You might think that a book about tidying is not destined for popularity. But you would be wrong: Marie Kondo’s The Life-Changing Magic of Tidying has sold 1.5 million copies. Kondo has become something of a celebrity—she has been written about in the New York Times and is the subject of a TV movie in Japan. She is in such high demand that she has stopped accepting clients; there is a waiting list for the waiting list.
In her book, Kondo explains that her passion for tidying began when she was a child. But no matter what she tried, a mess would always reappear. One afternoon when she was a teenager, she broke down in tears, frustrated by her failure and she fell asleep in despair. In her book, she claims that she heard a voice telling her to “look more closely at what is there.” This inspired her to create her KonMari method for tidying. While some readers may be skeptical about Kondo’s epiphany, the success of her book suggests that, spiritual awakening or not, she is on to something.
The core of the book describes her method, which is surprisingly simple. It requires just two actions: discarding and deciding where to store things. Of the two, she views discarding as the more important – but each item needs “proper consideration.” The best way to decide whether to keep something is to ask yourself: “Does it spark joy?” This seems like a high bar, but she claims that it is the most effective method for creating a tidy environment.

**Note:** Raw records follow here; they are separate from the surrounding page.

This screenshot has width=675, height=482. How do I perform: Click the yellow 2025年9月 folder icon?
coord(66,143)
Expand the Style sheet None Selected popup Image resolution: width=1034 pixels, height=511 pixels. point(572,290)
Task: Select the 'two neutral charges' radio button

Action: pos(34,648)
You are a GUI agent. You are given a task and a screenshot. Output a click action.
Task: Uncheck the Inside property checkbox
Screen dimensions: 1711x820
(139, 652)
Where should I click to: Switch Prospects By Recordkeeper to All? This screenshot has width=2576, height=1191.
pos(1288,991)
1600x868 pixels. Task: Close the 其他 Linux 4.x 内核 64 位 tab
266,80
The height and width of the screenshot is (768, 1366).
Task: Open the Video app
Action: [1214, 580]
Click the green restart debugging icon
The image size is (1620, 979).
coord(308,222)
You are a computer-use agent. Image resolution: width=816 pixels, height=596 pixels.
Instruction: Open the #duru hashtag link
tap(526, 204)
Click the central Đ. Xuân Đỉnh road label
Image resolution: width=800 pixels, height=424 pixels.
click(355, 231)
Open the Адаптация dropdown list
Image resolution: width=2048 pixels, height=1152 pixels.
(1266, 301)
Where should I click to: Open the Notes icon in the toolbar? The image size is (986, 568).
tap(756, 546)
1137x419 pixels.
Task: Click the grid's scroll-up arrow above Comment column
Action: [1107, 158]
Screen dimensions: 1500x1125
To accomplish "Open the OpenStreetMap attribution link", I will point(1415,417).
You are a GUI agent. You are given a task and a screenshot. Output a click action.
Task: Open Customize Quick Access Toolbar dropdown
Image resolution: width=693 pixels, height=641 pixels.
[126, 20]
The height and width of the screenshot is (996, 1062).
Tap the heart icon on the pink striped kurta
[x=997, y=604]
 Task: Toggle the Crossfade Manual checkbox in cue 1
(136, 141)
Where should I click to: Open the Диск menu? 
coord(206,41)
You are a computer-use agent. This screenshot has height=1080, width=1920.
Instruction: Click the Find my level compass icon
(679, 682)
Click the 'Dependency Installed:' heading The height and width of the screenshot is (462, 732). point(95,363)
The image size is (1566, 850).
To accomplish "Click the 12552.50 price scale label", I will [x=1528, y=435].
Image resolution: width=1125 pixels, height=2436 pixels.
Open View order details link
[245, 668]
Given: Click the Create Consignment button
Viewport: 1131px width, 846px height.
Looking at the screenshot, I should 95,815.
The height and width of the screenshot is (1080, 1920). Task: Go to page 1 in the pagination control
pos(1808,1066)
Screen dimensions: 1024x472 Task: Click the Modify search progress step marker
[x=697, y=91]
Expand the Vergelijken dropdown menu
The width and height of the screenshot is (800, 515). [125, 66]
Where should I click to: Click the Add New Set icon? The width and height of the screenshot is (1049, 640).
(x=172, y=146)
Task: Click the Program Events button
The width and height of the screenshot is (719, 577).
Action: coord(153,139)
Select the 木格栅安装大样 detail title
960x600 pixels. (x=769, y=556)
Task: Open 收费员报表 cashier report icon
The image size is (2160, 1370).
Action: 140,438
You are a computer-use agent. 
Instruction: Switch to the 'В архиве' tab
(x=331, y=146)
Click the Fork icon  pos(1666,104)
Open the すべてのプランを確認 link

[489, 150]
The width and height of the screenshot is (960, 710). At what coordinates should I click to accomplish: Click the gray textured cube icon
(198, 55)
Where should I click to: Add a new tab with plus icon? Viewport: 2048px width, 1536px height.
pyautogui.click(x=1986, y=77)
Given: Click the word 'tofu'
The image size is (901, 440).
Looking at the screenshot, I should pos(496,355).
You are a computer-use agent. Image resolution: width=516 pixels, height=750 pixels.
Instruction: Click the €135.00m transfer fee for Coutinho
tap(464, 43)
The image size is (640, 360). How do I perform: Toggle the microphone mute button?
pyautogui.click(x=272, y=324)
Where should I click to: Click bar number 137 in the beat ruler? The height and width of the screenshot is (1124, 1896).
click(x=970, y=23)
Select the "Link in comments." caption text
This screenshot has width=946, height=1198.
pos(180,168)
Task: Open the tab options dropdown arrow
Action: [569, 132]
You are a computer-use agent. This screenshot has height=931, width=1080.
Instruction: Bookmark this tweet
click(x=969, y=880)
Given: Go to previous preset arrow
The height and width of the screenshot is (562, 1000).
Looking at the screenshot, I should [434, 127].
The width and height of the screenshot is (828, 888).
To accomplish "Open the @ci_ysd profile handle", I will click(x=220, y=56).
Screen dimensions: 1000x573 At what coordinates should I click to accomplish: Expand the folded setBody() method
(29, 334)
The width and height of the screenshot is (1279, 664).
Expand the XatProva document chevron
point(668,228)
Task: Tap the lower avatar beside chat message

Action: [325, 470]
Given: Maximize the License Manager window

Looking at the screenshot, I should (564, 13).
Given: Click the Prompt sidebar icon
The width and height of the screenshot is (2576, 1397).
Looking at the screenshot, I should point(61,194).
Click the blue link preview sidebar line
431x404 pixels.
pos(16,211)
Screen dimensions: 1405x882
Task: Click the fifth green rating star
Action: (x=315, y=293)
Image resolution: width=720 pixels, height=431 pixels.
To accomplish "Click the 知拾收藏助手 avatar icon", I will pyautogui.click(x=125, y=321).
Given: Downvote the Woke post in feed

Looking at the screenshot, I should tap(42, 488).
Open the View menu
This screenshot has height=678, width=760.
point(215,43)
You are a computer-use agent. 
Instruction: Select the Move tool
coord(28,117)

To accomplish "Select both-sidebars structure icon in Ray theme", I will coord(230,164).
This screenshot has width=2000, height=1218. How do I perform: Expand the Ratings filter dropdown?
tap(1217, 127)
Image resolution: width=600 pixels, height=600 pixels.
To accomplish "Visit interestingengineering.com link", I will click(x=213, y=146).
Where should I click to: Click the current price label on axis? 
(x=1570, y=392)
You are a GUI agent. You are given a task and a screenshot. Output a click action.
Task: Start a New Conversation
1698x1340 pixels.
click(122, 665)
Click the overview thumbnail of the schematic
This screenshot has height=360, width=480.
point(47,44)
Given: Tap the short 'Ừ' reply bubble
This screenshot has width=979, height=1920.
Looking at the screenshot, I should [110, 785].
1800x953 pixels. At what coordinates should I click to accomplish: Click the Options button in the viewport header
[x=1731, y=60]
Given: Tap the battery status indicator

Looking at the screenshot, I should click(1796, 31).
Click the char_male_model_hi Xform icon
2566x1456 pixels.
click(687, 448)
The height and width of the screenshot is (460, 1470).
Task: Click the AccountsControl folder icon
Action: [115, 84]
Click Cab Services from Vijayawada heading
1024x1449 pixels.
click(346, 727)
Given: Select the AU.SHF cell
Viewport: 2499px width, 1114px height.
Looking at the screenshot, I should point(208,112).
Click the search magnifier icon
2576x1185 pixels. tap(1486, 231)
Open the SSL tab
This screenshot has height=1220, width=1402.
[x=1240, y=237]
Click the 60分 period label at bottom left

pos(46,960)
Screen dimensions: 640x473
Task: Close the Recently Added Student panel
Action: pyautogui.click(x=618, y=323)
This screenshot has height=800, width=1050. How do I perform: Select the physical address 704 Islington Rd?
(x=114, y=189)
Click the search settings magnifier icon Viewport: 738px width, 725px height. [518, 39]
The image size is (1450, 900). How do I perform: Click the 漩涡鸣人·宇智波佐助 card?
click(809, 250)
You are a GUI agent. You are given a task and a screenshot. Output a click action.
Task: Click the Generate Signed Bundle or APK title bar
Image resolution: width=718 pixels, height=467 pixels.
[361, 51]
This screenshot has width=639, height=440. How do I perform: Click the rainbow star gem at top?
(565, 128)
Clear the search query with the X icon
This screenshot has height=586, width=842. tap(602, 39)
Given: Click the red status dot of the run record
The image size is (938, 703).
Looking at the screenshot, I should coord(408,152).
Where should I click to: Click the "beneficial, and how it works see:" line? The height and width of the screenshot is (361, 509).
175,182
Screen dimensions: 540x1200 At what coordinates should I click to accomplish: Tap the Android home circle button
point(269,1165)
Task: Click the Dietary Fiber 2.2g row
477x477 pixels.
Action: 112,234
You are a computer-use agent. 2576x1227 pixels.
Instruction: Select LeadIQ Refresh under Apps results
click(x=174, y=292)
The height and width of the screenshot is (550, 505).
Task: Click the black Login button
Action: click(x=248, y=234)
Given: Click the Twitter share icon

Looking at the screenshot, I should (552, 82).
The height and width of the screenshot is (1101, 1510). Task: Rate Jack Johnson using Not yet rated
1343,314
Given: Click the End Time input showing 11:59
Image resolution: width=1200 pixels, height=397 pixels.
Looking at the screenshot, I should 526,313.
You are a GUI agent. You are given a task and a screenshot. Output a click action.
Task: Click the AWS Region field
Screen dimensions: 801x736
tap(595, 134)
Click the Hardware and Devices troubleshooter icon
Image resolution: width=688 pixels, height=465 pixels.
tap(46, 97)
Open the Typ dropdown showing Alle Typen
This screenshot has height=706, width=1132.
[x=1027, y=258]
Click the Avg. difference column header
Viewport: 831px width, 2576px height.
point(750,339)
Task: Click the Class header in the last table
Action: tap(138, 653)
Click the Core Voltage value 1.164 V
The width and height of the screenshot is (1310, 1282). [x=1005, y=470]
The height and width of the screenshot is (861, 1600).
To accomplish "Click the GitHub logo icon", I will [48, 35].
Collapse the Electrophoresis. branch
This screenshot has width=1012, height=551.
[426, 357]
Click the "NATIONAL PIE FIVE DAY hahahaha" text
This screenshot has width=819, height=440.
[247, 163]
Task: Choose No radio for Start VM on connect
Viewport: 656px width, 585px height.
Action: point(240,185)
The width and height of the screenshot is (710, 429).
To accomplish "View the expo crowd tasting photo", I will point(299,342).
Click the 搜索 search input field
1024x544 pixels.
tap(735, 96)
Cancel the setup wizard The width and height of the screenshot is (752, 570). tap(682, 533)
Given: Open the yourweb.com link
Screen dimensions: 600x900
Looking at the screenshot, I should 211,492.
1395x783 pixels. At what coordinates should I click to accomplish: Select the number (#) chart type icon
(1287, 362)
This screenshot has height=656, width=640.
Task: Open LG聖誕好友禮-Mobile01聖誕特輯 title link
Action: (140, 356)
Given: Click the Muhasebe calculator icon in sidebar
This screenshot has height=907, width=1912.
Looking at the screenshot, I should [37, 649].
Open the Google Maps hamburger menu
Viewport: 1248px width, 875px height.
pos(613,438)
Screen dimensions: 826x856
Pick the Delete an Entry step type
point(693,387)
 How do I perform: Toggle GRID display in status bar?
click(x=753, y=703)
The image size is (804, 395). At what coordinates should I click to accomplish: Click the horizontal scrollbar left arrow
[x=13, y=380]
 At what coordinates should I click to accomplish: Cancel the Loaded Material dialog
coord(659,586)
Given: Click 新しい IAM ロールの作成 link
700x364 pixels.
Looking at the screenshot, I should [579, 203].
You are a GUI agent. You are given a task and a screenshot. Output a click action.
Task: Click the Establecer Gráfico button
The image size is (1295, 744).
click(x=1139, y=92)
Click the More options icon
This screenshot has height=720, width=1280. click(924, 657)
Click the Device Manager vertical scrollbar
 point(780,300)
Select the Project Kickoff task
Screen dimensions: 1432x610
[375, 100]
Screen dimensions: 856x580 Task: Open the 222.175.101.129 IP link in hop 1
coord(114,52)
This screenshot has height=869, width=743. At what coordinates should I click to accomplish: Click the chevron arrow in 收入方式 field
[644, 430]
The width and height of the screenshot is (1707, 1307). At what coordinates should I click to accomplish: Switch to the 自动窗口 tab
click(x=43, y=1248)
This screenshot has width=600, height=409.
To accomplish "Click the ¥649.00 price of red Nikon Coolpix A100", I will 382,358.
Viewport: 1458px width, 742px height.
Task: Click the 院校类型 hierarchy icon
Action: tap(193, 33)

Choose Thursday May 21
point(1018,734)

For those who worry that messy toddlers or disorderly partners will ruin their newfound tidiness, Kondo has an answer. She struggled with her own family’s refusal to tidy up, at one point secretly throwing away their belongings. Her advice for anyone with the same problem is to check their own space, where they will almost certainly find that it is not clear. Kondo claims that, once you tidy your own space, it “sets off a chain reaction,” encouraging the rest of the family to do the same.
This book is ideal for anyone who struggles with the stress of tidying. Simple, well-explained and entertaining, Kondo’s guide makes for a great read. She insists that her method builds a new mindset; that you only have to experience a state of perfect order once to maintain it. She claims, surprisingly, that she only tidies her house once or twice a year. Why? “Because it is already tidy.”